- Jamla Location within Syria
- Coordinates: 32°48′22″N 35°51′3″E﻿ / ﻿32.80611°N 35.85083°E
- Grid position: 229/245 PAL
- Country: Syria
- Governorate: Daraa
- District: Daraa
- Subdistrict: al-Shajara

Population (2004)
- • Total: 1,916
- Time zone: UTC+3 (AST)

= Jamla =

Jamla (جملة, also spelled Gamlah, Jumlah, Jamleh or Al Jamlah) is a village in southwestern Syria, administratively part of the Daraa Governorate and immediately east of the Israeli-occupied Golan Heights. It is situated on the eastern slopes of the Wadi Ruqqad valley. Nearby localities include Abdin to the south, the nahiyah ("subdistrict") center of al-Shajara to the southwest, Nafia to the east, Ayn Zakar to the northeast and Saida to the north. According to the Syria Central Bureau of Statistics (CBS), Jamla had a population of 1,916 in the 2004 census. Its inhabitants are predominantly Sunni Muslims.

==History==
Large stone ruins in the vicinity, including a rectangular-shaped building, attest to the antiquity of the site. The area features basaltic mounds called rujm, some of which rise to an elevation of 24–30 feet. Atop the rujm are circles and squares up to 10 feet wide carved into the basaltic rock.

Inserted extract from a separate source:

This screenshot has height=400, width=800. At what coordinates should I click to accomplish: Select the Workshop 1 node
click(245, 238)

Near Jamla, in the Ruqqad riverbed, lies the archaeological site of Tel ed-Dra', where a fragment depicting a winged deity, possibly Victoria, was discovered in the early 20th century. Previously, the site was mistakenly identified as the location of the ancient Jewish town of Gamla, known for its siege during the First Jewish–Roman War, due to the similarity in name. This identification was later refuted when Gamla's true location was discovered elsewhere.

===Ottoman period===
In the Ottoman tax registers of 1596, Jamla was located in the nahiya of Jawlan Sarqi, Qada of Hawran. It had a population of 7 households and 3 bachelors, all Muslims. They paid a fixed tax-rate of 25% on agricultural products, including wheat, barley, summer crops, goats and beehives, in addition to occasional revenues; a total of 2,700 akçes.

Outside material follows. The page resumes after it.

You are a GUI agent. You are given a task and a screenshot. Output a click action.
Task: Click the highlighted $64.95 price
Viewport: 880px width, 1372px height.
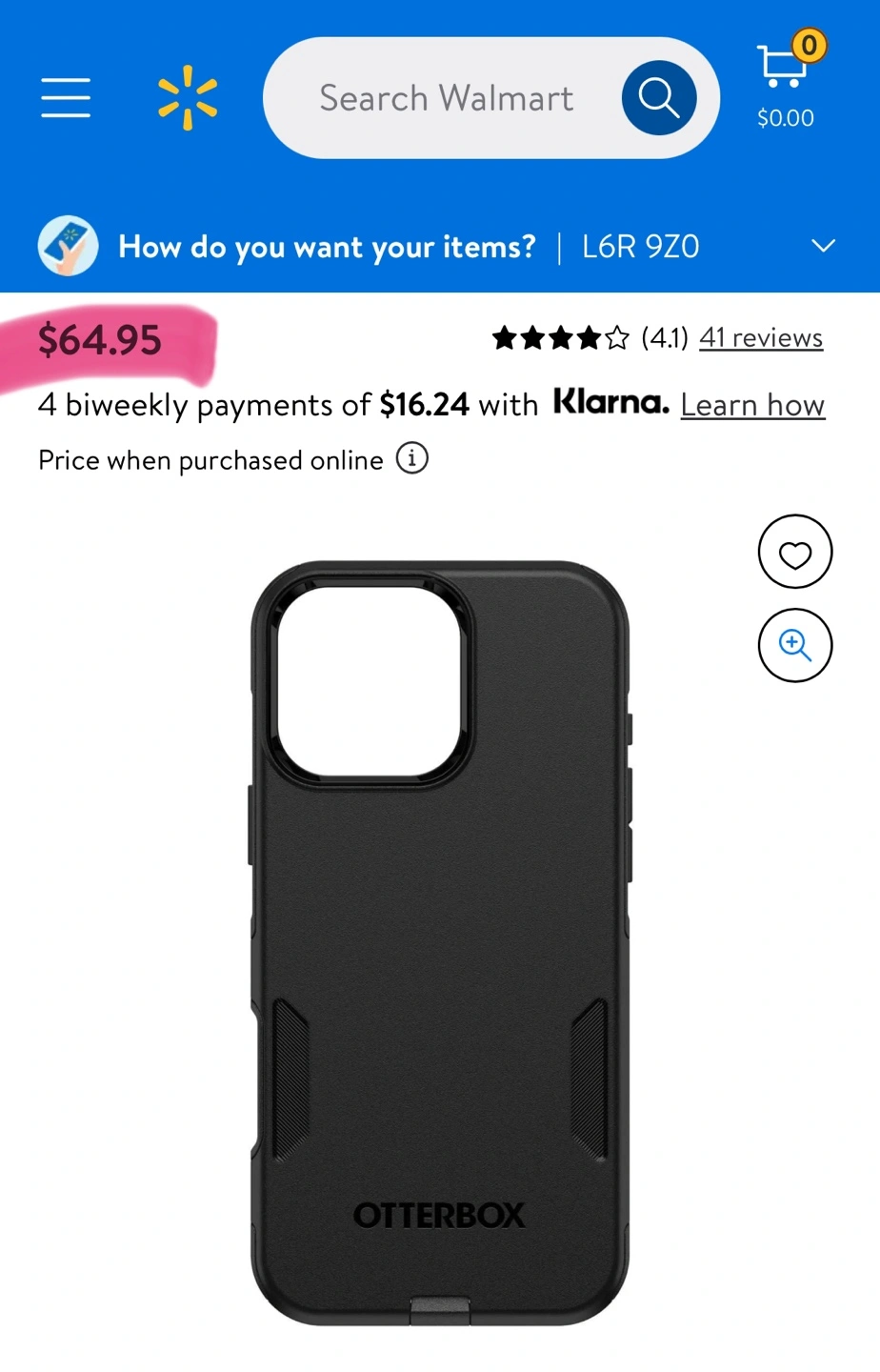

In the late 19th-century Jamla was described by Gottlieb Schumacher as an impoverished village of 36 hut-like houses and a population of 160 Muslims. Arable land was relatively scarce, although there was significant pasture areas to the south. Figs and vegetables were cultivated by the residents in fields to the north and the southwest. There was an abundant supply of water deriving from the Ain Hamatah spring which fed a stream that flowed around the village and irrigated its crops. The residents owned the property of Tahunat Jamla, a small mill turned by the Wadi Seisun waterfall.

===Civil war===

In March 2013, during the Syrian civil war, the Yarmouk Martyrs Brigade kidnapped 21 Filipino United Nations peacekeepers patrolling the ceasefire line between Syria and the Israeli-occupied Golan Heights. The Brigade was reportedly in control of the village itself, but intense clashes were occurring around it. The peacekeepers were accused of cooperating with the Syrian authorities. The rebels demanded that the Syrian Army withdraw from the vicinity of Jamla in return for their release. They were freed after several days.

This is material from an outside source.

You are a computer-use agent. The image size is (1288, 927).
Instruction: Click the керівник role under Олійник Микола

The town remained under the control of the Brigade. On 15 November 2015, the head of the brigade, Muhammad "Abu Ali" al-Baridi and five others, were killed in a bomb blast in Jamla; Al-Nusra Front claimed responsibility for the attack. The Brigade merged with the ISIL-affiliated Khalid ibn al-Walid Army, and maintained control of the city through 2016 and 2017.

On 28 July 2018, the Syrian army recaptured Jamla.

On 21 June 2022, two Syrian soldiers were killed by an IED explosion on a road near the village.

===2024 invasion by Israel===
In December 2024, during the 2024 Israeli invasion of Syria, the IDF occupied Jamla and Ma'ariya, and opened fire on Syrian protesters.